Benefiting from climate change? | The Jackal

24 Jul 2012

Benefiting from climate change?

Yesterday, the Otago Daily Times reported:

A severe drought in the United States is likely to push the prices of two key New Zealand commodities - dairy and beef - higher, rural economists say.

It may take some time, but the drought covering half of continental United States - the most widespread since 1956 - will have a big impact on prices, they said.

US Agriculture Secretary Tom Vilsack said last week that the US Department of Agriculture (USDA) had designated 1055 counties as disaster areas due to drought.

According to the most recent US Drought Monitor report, 88 per cent of America's corn and 87 percent of its soybean crops are in drought-stricken areas. The resulting increase in grain prices is threatening livestock and dairy operators with high input costs, Vilsack said.

The average temperature for the U.S. during June was 2.0°F above the 20th century average. The June temperatures contributed to the warmest 12-month period the nation has experienced since record keeping began in 1895.

Being that the US drought could trigger a repeat of the global food crisis, there really is no silver lining here... Especially when you consider one of the main causes. Climate change is undoubtedly affecting the worlds environment and causing more extreme weather events.

For instance just this week a torrential downpour killed 37 in Chinas capital, and more storms are set to hit the southwest of China with Tropical storm Vincente arriving in Guangdong and Hainan provinces today.
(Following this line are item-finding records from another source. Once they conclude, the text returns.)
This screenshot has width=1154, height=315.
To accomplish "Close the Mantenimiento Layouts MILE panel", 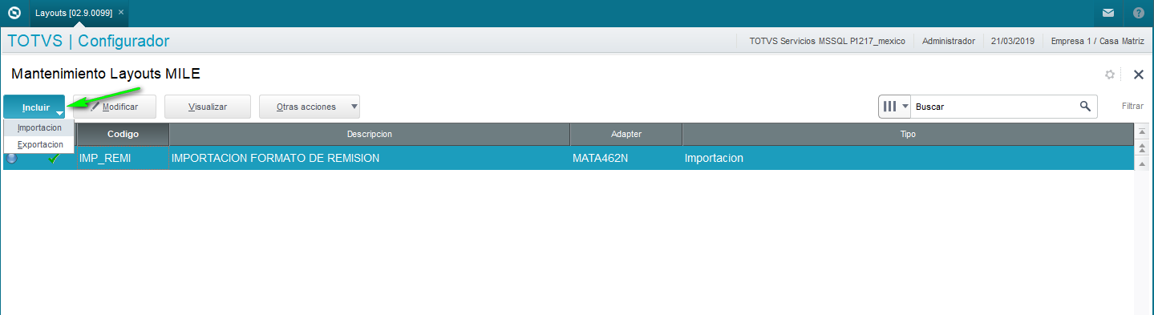I will pyautogui.click(x=1138, y=75).
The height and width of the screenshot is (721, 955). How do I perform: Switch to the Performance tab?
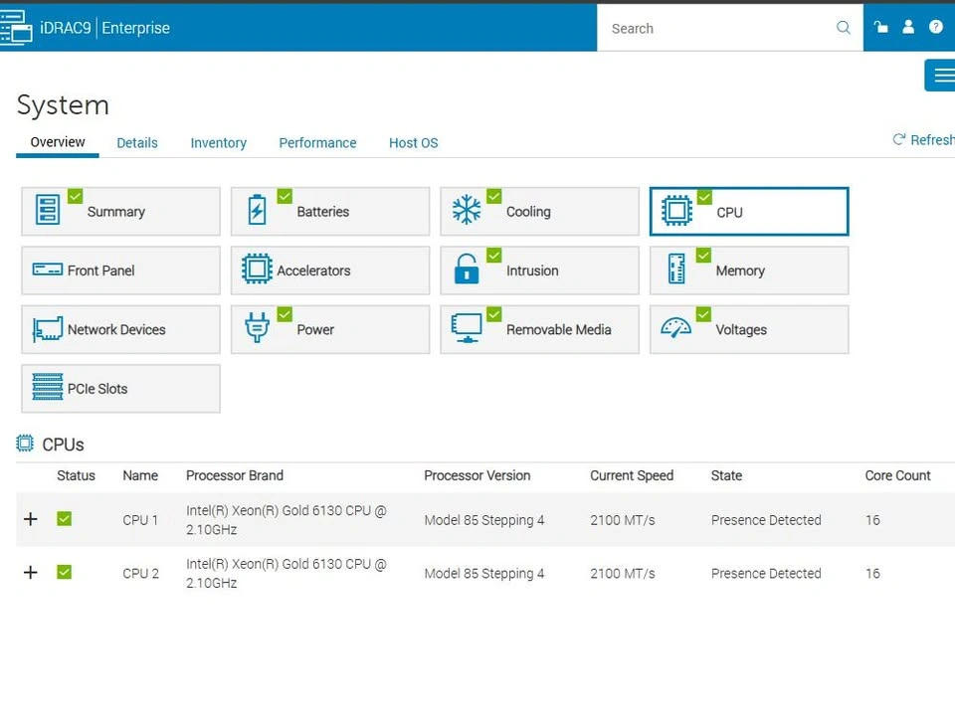[317, 143]

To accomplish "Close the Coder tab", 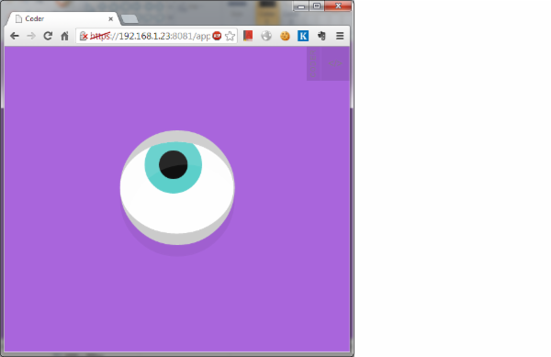I will tap(111, 19).
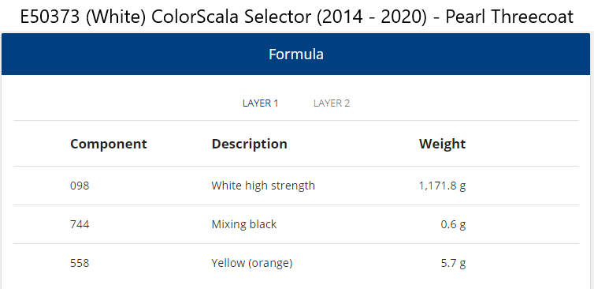
Task: Select component 098 cell
Action: click(80, 186)
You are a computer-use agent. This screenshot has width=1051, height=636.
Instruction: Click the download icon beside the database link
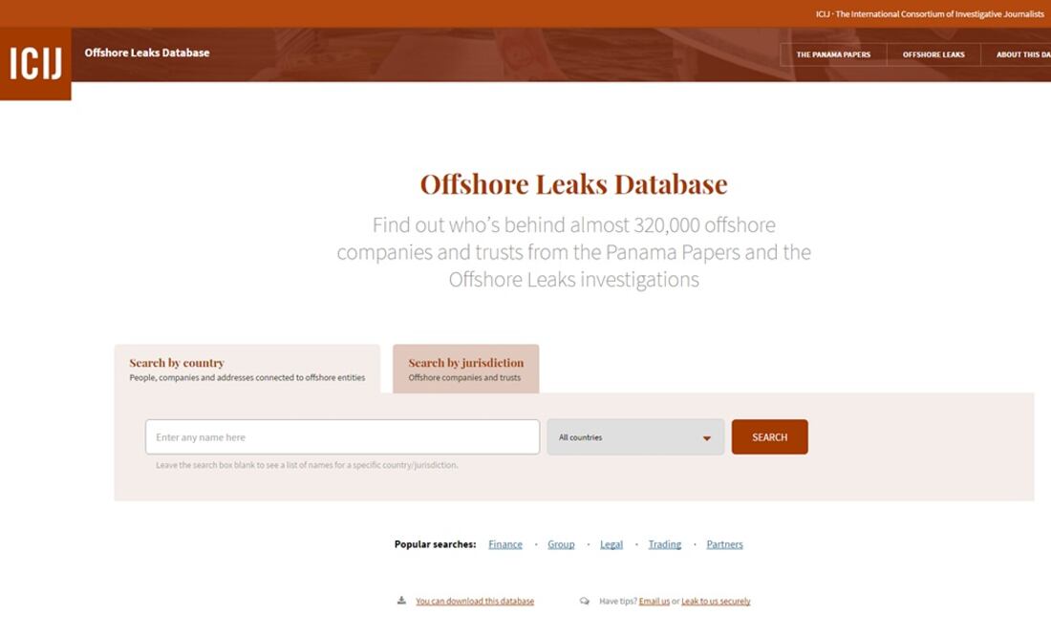[401, 601]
Preliminary estimations already put flood and economic losses at 10bn yuan (NZ$1,986 million).

Scientists at the National Oceanic and Atmospheric Administration (NOAA) and the Cooperative Institute for Research in Environmental Sciences (CIRES) recently found that climate change from greenhouse gases had caused half the increased dryness in the Mediterranean region.

"The magnitude and frequency of the drying that has occurred is too great to be explained by natural variability alone," they said.

It would be foolish to think New Zealand is somehow impervious to the effects of anthropomorphic climate change, and that we can somehow benefit from the misfortune of other countries. After all, carbon molecules carry no passport, and it's only a matter of time before New Zealand experiences a severe weather event of its own.